The International Association of Chiefs of Police performs reviews of and provides guidance to police departments. Having been invited to review the Glynn County Police Department, the IACP team issued a 154 page report, which hardly anyone is likely to read in its entirety. So, I will provide excerpts on topics of community interest.
Let us start with traffic enforcement, since traffic is a constant irritant. On page 17 we are told:
“An activity, and the one that consumes the most time, is reported to be crash investigations. Traffic Unit officers are the primary responders and investigators for crashes, and they work seventeen to eighteen crashes per week, per officer. Patrol officers report that as many as half of all crashes may involve some type of impairment, but data have not been provided to support this anecdotal observation. GCPD patrol officers are not certified to perform Standardized Field Sobriety Tests (SFST) and must request traffic DUI officers (or state patrol) to respond to cases of suspected impairment to perform SFSTs.
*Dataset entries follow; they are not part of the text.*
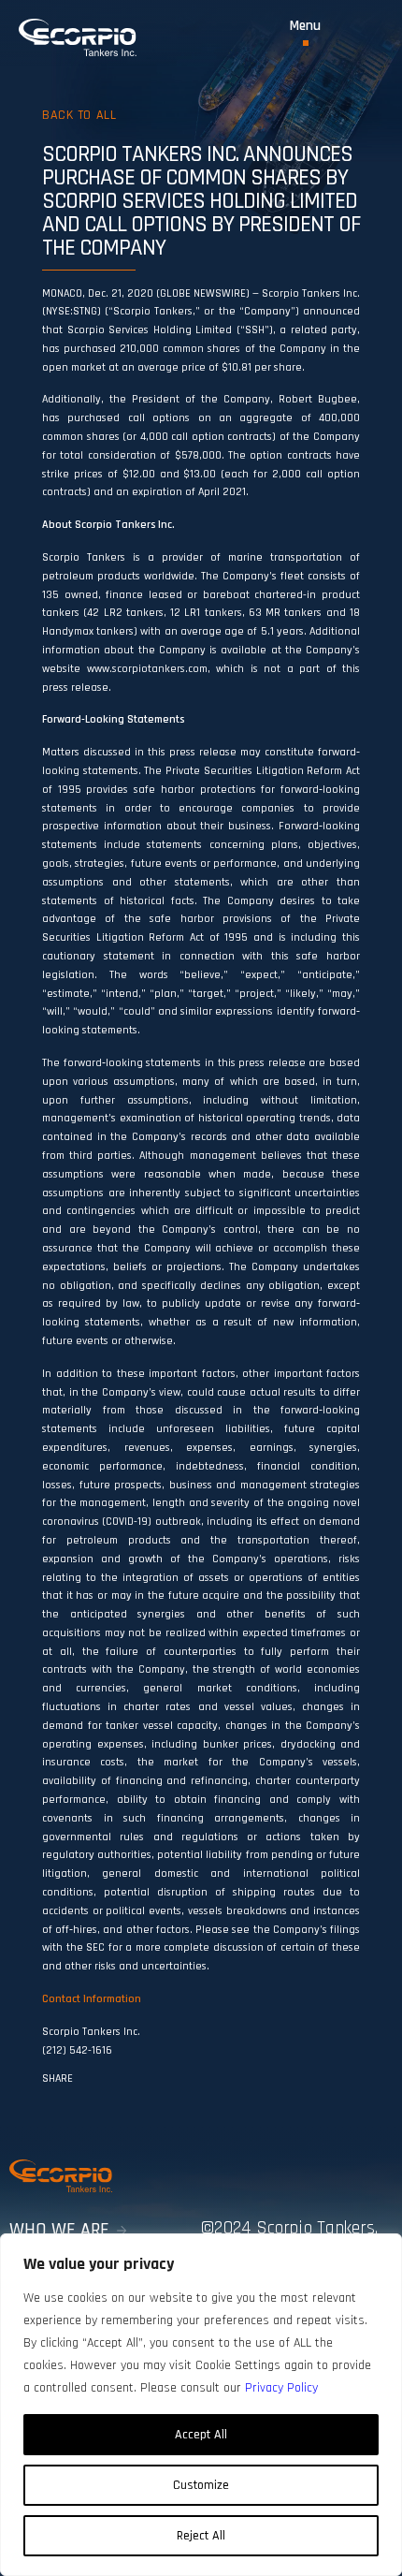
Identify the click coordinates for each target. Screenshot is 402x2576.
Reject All (201, 2535)
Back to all (79, 115)
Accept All (201, 2434)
This is inefficient as it lengthens the call of the field investigation, both officers will have to write supplements, both officers will have to appear and testify in court on a single case, and it takes traffic DUI officers away from proactively seeking DUI offenses and responding to complaint driven and data driven needs for traffic enforcement.”
However, on page 115 we are informed that in one year there were 159 officer involved crashes. Since there are only 122 personnel in the GCPD, that means more than one crash per employee in a single year. Apparently, there is no requirement that police personnel actually know how to drive.